Le Messe is permanently closed
Everybody loves getting special treatment. Like when your barista has your coffee ready at the counter before you even order, or when you become the ruler of France because your uncle is Napoleon. You’ll experience this kind of special treatment if you sit at the chef’s counter at Le Messe, a fresh pasta spot in Eastlake.
Along with the opportunity to watch chefs swirling pasta as you swirl your glass of wine, a counter seat at Le Messe gets you dishes you wouldn’t be able to eat in the rest of the restaurant. The counter menu has both a la carte and prix fixe options that rotate nightly, and we’ve eaten specials here ranging from seared hamachi belly to a New York steak to cacio e pepe. The experience is like sitting at your friend’s kitchen island while they cook you dinner, except you won’t have to stir the pot while they walk the dog. At some point, the person who just sauteed and served your agnolotti will ask how it tastes (it’s excellent), and in this moment you will feel like part of the Royal Order Of Pasta.
Even though it’s tempting to order solely from the counter specials, you shouldn’t ignore the regular menu. The crudo, smoked fish crostini, and roasted beets with ricotta are particularly tasty. But the pasta section is where you want to live. There’s an incredible rigatoni with braised pork shank, and a simply seasoned squid ink spaghetti we can’t stop thinking about. You can skip the tagliatelle with lemon, celery, and crab that tastes like a re-imagination of a New England seafood roll we never asked for. But that’s forgivable once you eat the bolognese, which is as comforting as lighting a bergamot candle and watching the episode of Frasier when Niles and Daphne finally get together.
As great as all of the food is here, the experience isn’t quite as special if you don’t sit at the counter. The rest of the interior is a dark, minimalist space that feels a little void of personality and warmth. That means you probably shouldn’t come here with your entire social circle for a birthday, but it’s the perfect spot when you want the kind of restorative experience that doesn’t involve putting cucumbers on your face. We’d much rather be hand-delivered bucatini hot off the stove by a chef who just slid the plate in our direction. But maybe that’s just us.

▸ **Data section**:
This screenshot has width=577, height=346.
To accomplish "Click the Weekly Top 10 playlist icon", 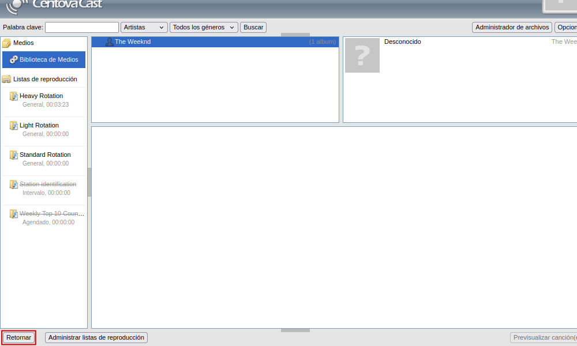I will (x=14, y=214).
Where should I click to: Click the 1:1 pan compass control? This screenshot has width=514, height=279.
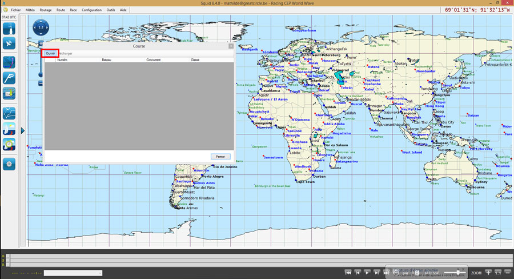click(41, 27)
...
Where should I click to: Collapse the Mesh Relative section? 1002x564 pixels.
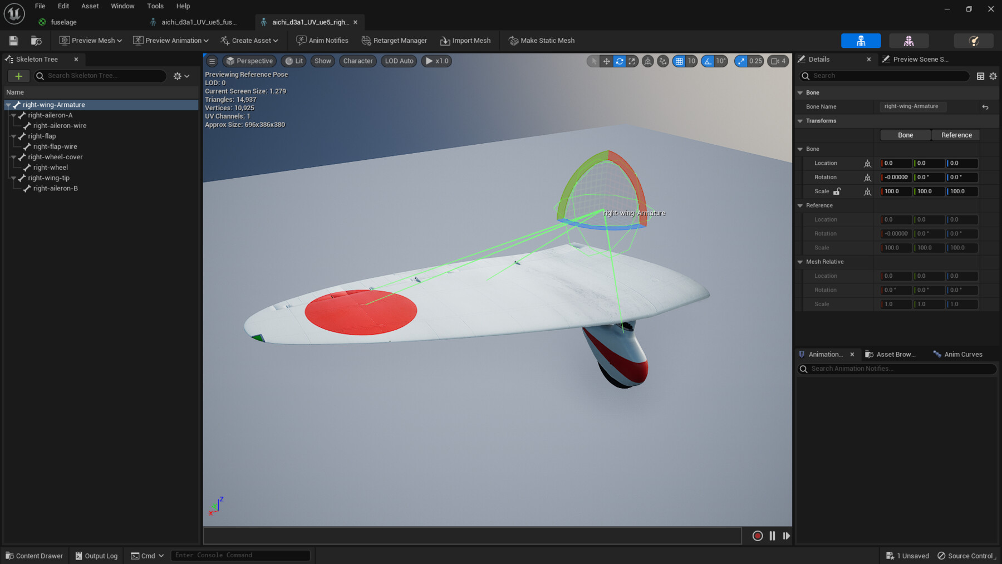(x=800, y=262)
* * *
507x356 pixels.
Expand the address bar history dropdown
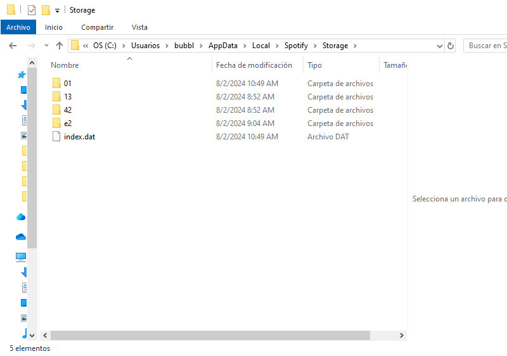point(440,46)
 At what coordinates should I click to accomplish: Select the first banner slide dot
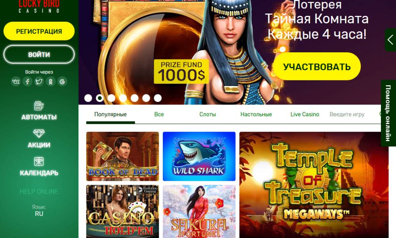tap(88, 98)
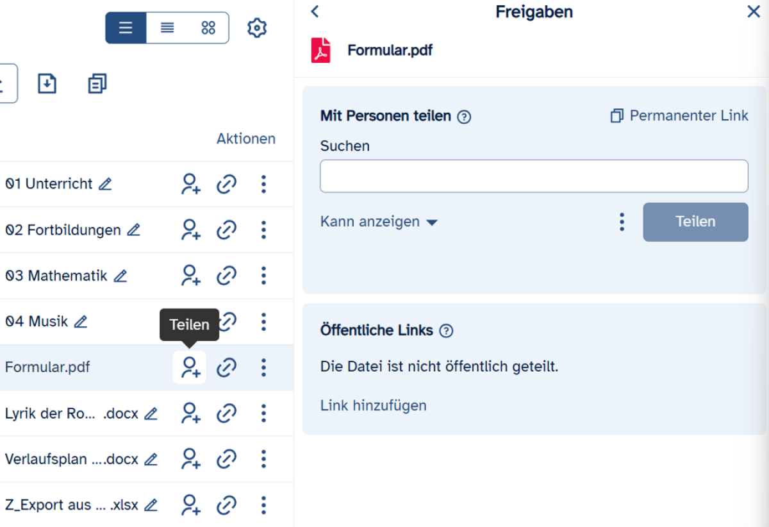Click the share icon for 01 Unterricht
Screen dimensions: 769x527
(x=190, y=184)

▸ **Action item**: Render this sentence from the restaurant review above in French: "The crudo, smoked fish crostini, and roasted beets with ricotta are particularly tasty."

▸ **Exercise solution**: Le crudo, les crostini au poisson fumé et les betteraves rôties à la ricotta sont particulièrement savoureux.